Lee’s solo exhibition “Wings of Desire” is parabolic. It speaks to our profound immersion within systems of surveillance and user-control, but refuses to reveal them to us directly, expressing them instead through their superficial traces. Though the works on display are ostensibly themed on the subject of radio waves and the electromagnetic spectrum, they approach these topics at an oblique angle; they are close, but out of reach. Lee’s portrayal of the Harbour Centre rooftop, for example, is part of a series of five realist watercolours in the exhibition that picture various radio arrays from around the Greater Vancouver area with documentarian indifference; isolated against the sky, they evoke alien monoliths, their simple facticity revealing nothing about their origins nor the nature of the messages they convey.
Other works in the exhibition convey a similar absence. They include a series of cast plaster forearms, their hands gripping absent cellphones; Waterfall, a live video visualizing the presence of local radio data captured by a pair of antennae attached to the gallery’s exterior; and Canadian Inventory of Radio Frequency, a Coupland-esque oil painting that replicates the Industry Canada document of the same name while evincing any of the didactic notation that would allow one to understand it.
The decision to think through the electromagnetic spectrum via avoidance gains potency in the context of the artist’s repertoire. Lee is both a founding member of the Intermission collective and a current member of Instant Coffee, and is known for his work in social sculpture and other modes of participatory art; he has even incorporated sound directly into several artworks, such as in his collaborations with local musician Holy Hum. Why, then, the move from presentation to representation?
The continual allusion to something that is present, yet beyond reach, has the effect of bracketing the networked reality within which we are embedded.
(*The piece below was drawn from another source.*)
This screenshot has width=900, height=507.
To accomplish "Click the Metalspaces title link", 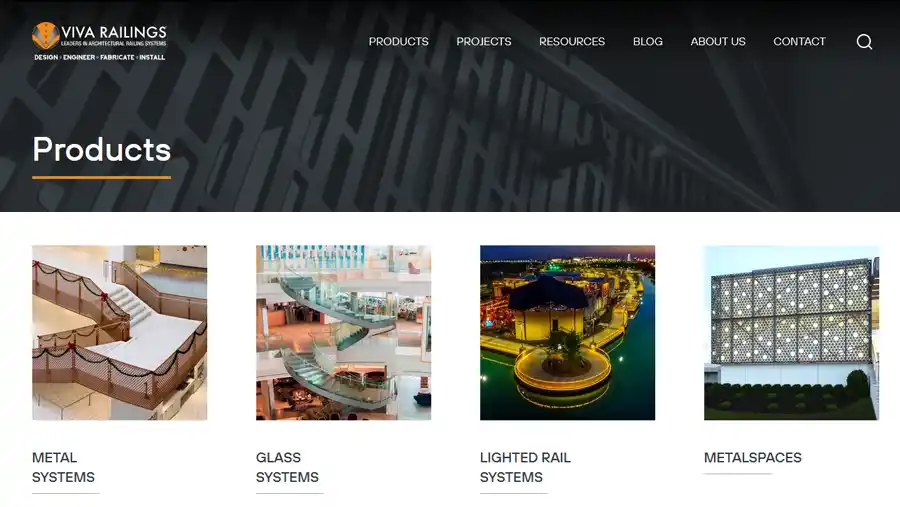I will (x=752, y=458).
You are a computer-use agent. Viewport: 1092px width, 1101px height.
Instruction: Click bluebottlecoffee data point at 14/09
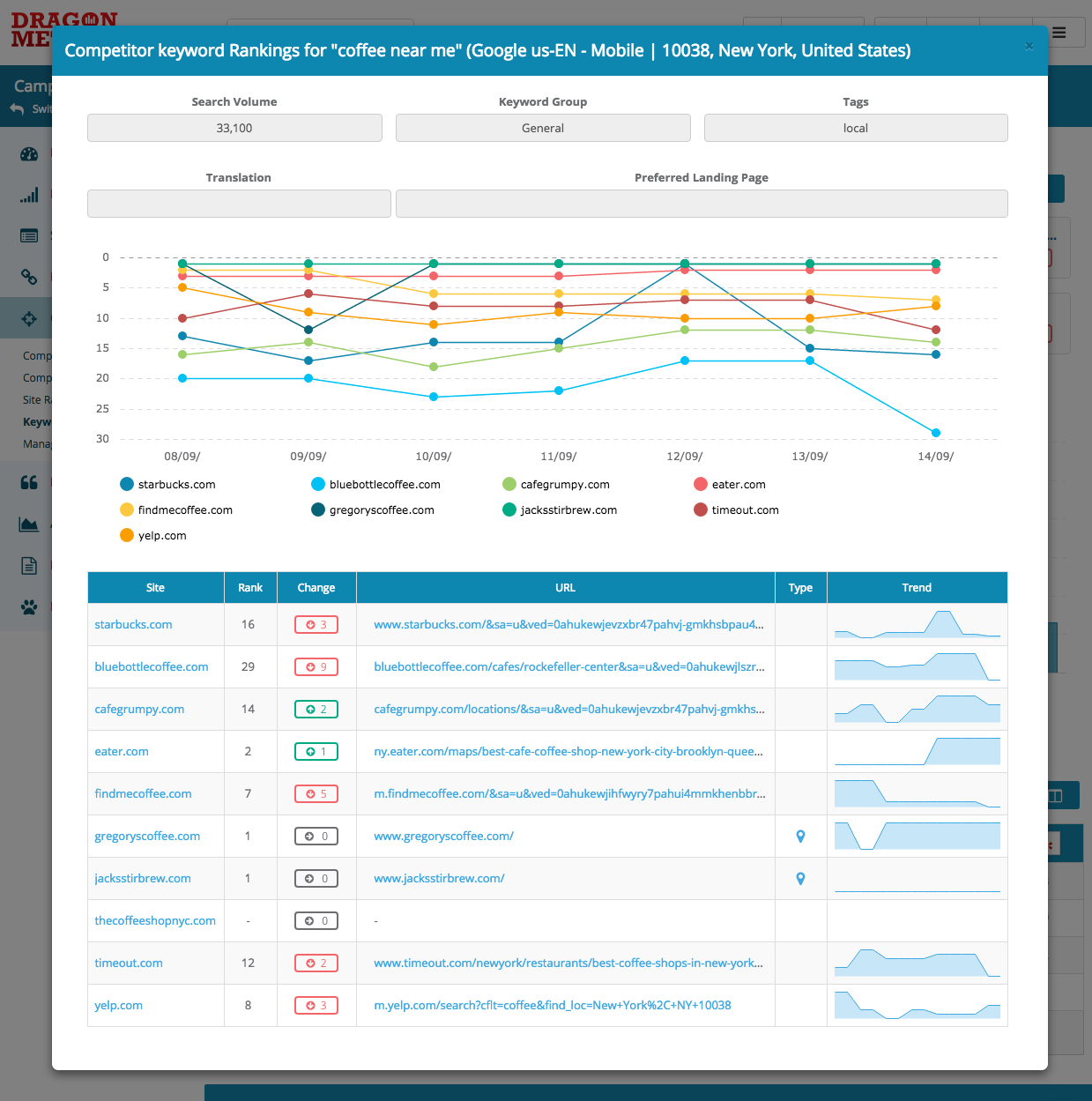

Clouds of unknowable data surround us—they are the intangible fulcrum on which unseen agents transmit commodities and ideologies. In this sense, “Wings of Desire” exists as an inversion of Lee’s social practice, where interactions are tangible, emergent outcomes of engaging with the art. Here, the interconnection that radio technology promises us is evanescent.
Nowhere does the ambiguity of the present moment make itself more apparent than in 430 THz, which designates a blank wall in the gallery. The space, of course, is not really empty; it is filled with visible light. Here, the absence of a representation is more real than anything else in the room.